What you should do: Print all of the data exactly, with no line missing.
# # # #
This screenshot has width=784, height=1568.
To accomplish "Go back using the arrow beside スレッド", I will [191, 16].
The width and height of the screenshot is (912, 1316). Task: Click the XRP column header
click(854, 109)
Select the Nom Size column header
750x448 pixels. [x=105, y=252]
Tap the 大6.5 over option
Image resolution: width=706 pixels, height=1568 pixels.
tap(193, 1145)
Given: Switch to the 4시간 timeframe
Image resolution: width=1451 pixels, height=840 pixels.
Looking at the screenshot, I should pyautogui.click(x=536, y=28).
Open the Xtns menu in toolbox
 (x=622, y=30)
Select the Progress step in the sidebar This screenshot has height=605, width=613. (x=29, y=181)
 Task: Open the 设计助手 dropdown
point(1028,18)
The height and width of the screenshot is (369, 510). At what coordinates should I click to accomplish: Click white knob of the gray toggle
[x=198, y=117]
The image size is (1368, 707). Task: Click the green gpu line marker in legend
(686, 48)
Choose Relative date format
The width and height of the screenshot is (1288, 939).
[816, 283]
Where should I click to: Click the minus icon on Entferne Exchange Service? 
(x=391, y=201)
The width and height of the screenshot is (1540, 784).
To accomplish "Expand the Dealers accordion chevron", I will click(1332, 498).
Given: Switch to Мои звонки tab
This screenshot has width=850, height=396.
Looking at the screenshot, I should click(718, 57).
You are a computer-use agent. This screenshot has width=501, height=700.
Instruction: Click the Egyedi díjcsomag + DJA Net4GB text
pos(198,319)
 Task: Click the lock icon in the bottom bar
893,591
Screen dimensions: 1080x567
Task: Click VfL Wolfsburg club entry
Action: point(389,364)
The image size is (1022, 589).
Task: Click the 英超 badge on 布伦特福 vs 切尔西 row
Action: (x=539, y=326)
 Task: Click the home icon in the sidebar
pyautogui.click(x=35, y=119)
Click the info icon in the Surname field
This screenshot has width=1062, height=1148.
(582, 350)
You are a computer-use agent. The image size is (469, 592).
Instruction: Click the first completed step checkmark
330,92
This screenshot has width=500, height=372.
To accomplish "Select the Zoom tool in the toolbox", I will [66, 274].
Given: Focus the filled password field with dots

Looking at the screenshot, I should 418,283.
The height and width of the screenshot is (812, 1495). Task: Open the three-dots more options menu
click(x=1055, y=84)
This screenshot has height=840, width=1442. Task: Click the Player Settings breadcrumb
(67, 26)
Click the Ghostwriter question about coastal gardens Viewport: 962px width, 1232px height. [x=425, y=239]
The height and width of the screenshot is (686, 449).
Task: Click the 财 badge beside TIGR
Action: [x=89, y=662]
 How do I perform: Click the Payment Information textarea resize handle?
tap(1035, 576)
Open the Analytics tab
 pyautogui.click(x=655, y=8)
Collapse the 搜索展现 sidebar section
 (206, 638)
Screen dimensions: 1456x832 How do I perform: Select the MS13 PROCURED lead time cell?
# # # #
Completed exercise:
This screenshot has width=784, height=1568.
To accomplish "Go back using the arrow beside スレッド", I will [191, 16].
The width and height of the screenshot is (912, 1316). Task: Click the XRP column header
click(854, 109)
Select the Nom Size column header
750x448 pixels. [x=105, y=252]
Tap the 大6.5 over option
Image resolution: width=706 pixels, height=1568 pixels.
tap(193, 1145)
Given: Switch to the 4시간 timeframe
Image resolution: width=1451 pixels, height=840 pixels.
Looking at the screenshot, I should pyautogui.click(x=536, y=28).
Open the Xtns menu in toolbox
 (x=622, y=30)
Select the Progress step in the sidebar This screenshot has height=605, width=613. (x=29, y=181)
 Task: Open the 设计助手 dropdown
point(1028,18)
The height and width of the screenshot is (369, 510). At what coordinates should I click to accomplish: Click white knob of the gray toggle
[x=198, y=117]
The image size is (1368, 707). Task: Click the green gpu line marker in legend
(686, 48)
Choose Relative date format
The width and height of the screenshot is (1288, 939).
[816, 283]
Where should I click to: Click the minus icon on Entferne Exchange Service? 
(x=391, y=201)
The width and height of the screenshot is (1540, 784).
To accomplish "Expand the Dealers accordion chevron", I will click(1332, 498).
Given: Switch to Мои звонки tab
This screenshot has width=850, height=396.
Looking at the screenshot, I should click(718, 57).
You are a computer-use agent. This screenshot has width=501, height=700.
Instruction: Click the Egyedi díjcsomag + DJA Net4GB text
pos(198,319)
 Task: Click the lock icon in the bottom bar
893,591
Screen dimensions: 1080x567
Task: Click VfL Wolfsburg club entry
Action: point(389,364)
The image size is (1022, 589).
Task: Click the 英超 badge on 布伦特福 vs 切尔西 row
Action: (x=539, y=326)
 Task: Click the home icon in the sidebar
pyautogui.click(x=35, y=119)
Click the info icon in the Surname field
This screenshot has width=1062, height=1148.
(582, 350)
You are a computer-use agent. The image size is (469, 592).
Instruction: Click the first completed step checkmark
330,92
This screenshot has width=500, height=372.
To accomplish "Select the Zoom tool in the toolbox", I will [66, 274].
Given: Focus the filled password field with dots

Looking at the screenshot, I should 418,283.
The height and width of the screenshot is (812, 1495). Task: Open the three-dots more options menu
click(x=1055, y=84)
This screenshot has height=840, width=1442. Task: Click the Player Settings breadcrumb
(67, 26)
Click the Ghostwriter question about coastal gardens Viewport: 962px width, 1232px height. [x=425, y=239]
The height and width of the screenshot is (686, 449).
Task: Click the 财 badge beside TIGR
Action: [x=89, y=662]
 How do I perform: Click the Payment Information textarea resize handle?
tap(1035, 576)
Open the Analytics tab
 pyautogui.click(x=655, y=8)
Collapse the 搜索展现 sidebar section
 (206, 638)
Screen dimensions: 1456x832 How do I perform: Select the MS13 PROCURED lead time cell?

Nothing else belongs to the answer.